/video-audio-qa

Use an LLM and STT models to interact with any Youtube video or audio/video file

Primary LanguagePython

Q&A Over YT Videos and Podcasts

Use speech to text models and LLMs to process Youtube videos and podcasts 10x as fast.

This is a personal tool I created which makes it easy to find interesting moments within longer podcasts and youtube videos. Video & audio content is often harder to parse/skim through than written content, but running tool makes this easier to manage.

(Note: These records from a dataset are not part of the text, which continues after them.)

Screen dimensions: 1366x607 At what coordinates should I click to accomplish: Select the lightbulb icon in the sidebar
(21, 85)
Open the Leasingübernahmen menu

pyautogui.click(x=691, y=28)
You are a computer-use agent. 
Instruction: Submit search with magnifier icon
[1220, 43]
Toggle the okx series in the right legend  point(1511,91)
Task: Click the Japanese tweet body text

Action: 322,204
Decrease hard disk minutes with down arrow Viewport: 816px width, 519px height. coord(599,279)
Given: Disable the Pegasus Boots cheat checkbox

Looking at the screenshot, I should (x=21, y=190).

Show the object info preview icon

This app is also a great demonstration of AssemblyAI's product suite which includes automatic speech recognition, automatic chapter generation, and LeMUR - a framework for pairing transcripts with LLMs.

Running this project

I recommend that you start by running this project locally. If you want to deploy it, you can do so using the Streamlit community cloud or your method of choice.

This is a streamlit app, with all logic in qa.py

Follow these steps to run the app:

Sign Up For Supabase

This app uses Supabase for persistent transcript storage.

Create a new project, then add the Supabase URL and Supabase Key as local environment variables like this:

  • export SUPABASE_URL=YOUR_SUPABASE_URL
  • export SUPABASE_KEY=YOUR_SUPABASE_KEY

You'll need to create a new table in supabase called transcripts and add 2 text columns: content_name and transcript_id

You can rename the table and the columns if you'd like, but if you do so be sure to make the modifications necessary in `qa.py``

Get an AssemblyAI API Key

Head to assemblyai.com and sign up for an API Key, then add this to your local env variables:

  • export ASSEMBLYAI_API_KEY=YOUR_AAI_KEY

Install Deps and Run

Once you have Supabase and AssemblyAI ready to go, you can install deps and run the app.

pip install -r requirements.txt

streamlit run qa.py